Extract every line of the material below that contains the string "icon".

-------- Exercise materials

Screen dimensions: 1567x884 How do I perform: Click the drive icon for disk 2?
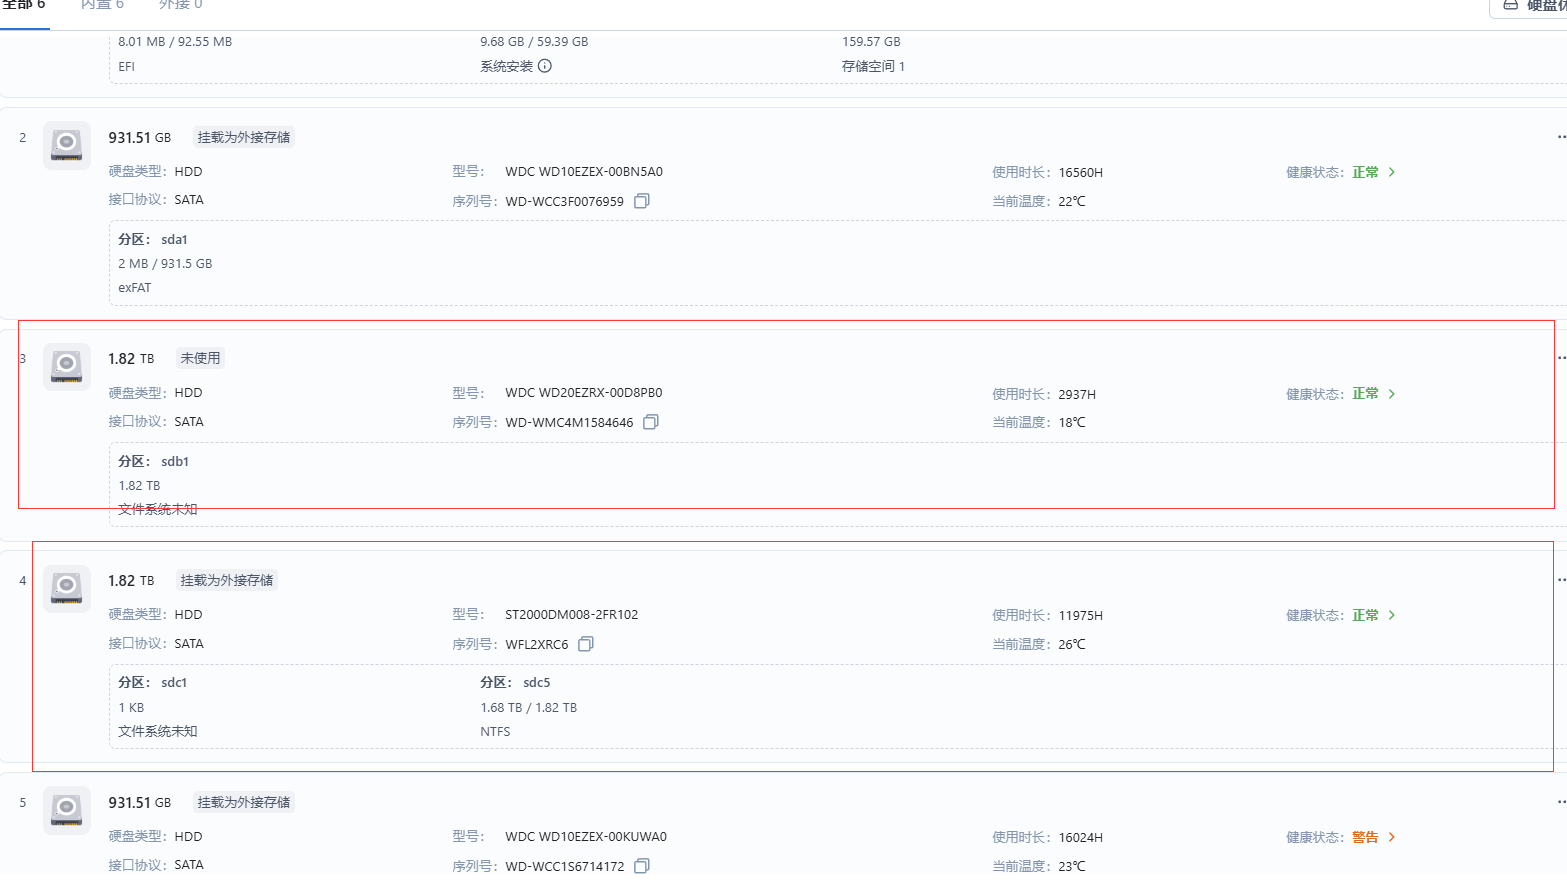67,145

----------------
-------- Exercise materials

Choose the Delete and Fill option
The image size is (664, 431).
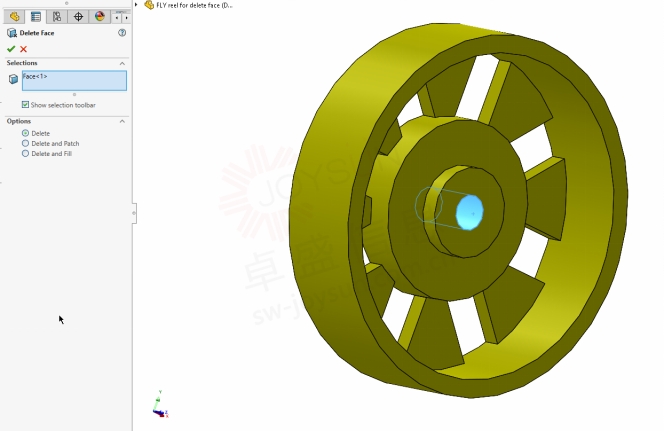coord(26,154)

----------------

### Answer to this exercise:
Screen dimensions: 1567x884 How do I perform: Click the drive icon for disk 2?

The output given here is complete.